Requirement: Return the lines below exactly, please, from the one containing "Switch to the Inbox browser tab" through the last one, both included, and leave out any pictures.

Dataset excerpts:

————————

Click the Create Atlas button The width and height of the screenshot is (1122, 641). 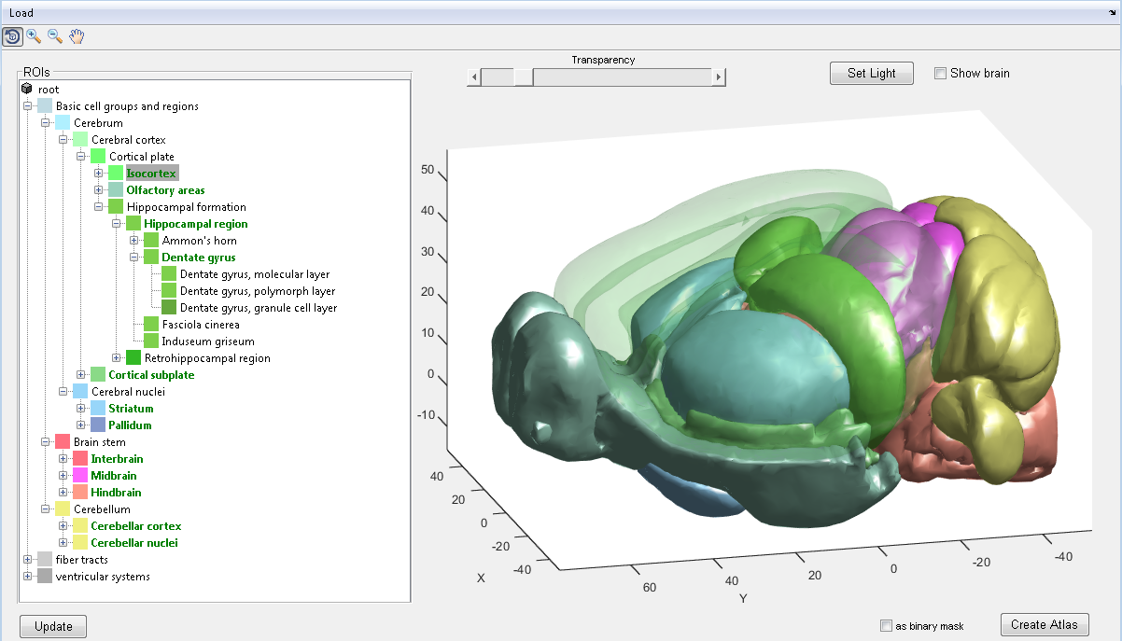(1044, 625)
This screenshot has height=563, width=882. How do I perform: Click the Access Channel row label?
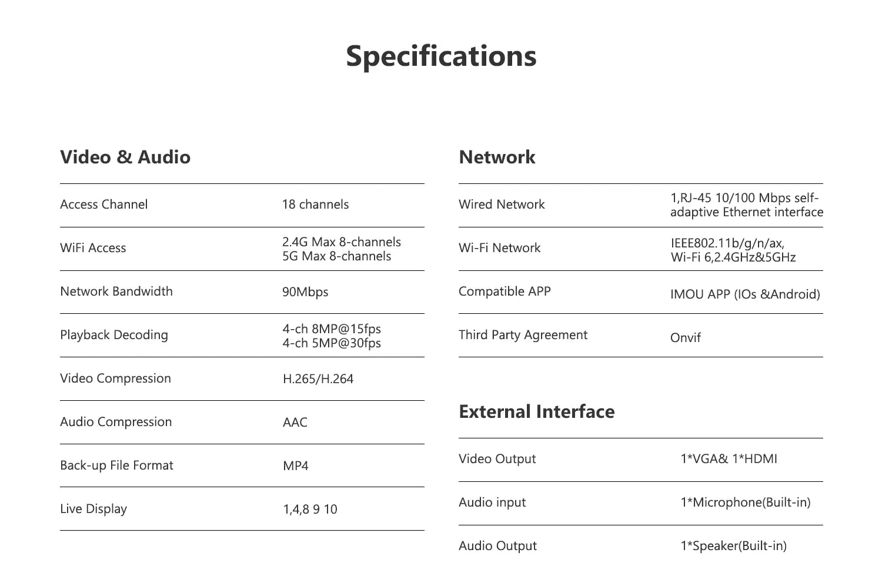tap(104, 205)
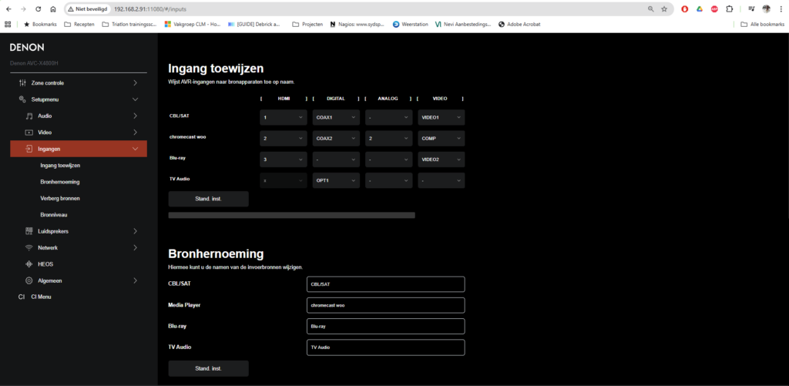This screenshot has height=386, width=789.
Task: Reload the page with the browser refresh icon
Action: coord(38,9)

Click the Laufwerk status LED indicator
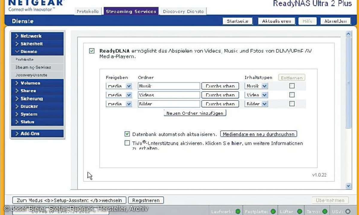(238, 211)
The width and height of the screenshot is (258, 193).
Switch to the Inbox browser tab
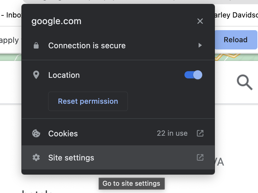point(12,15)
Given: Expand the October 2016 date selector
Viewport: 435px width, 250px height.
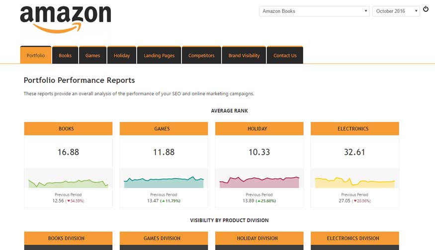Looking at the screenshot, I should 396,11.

————————

Written response:
Switch to the Inbox browser tab
point(12,15)
Given: Expand the October 2016 date selector
Viewport: 435px width, 250px height.
Looking at the screenshot, I should 396,11.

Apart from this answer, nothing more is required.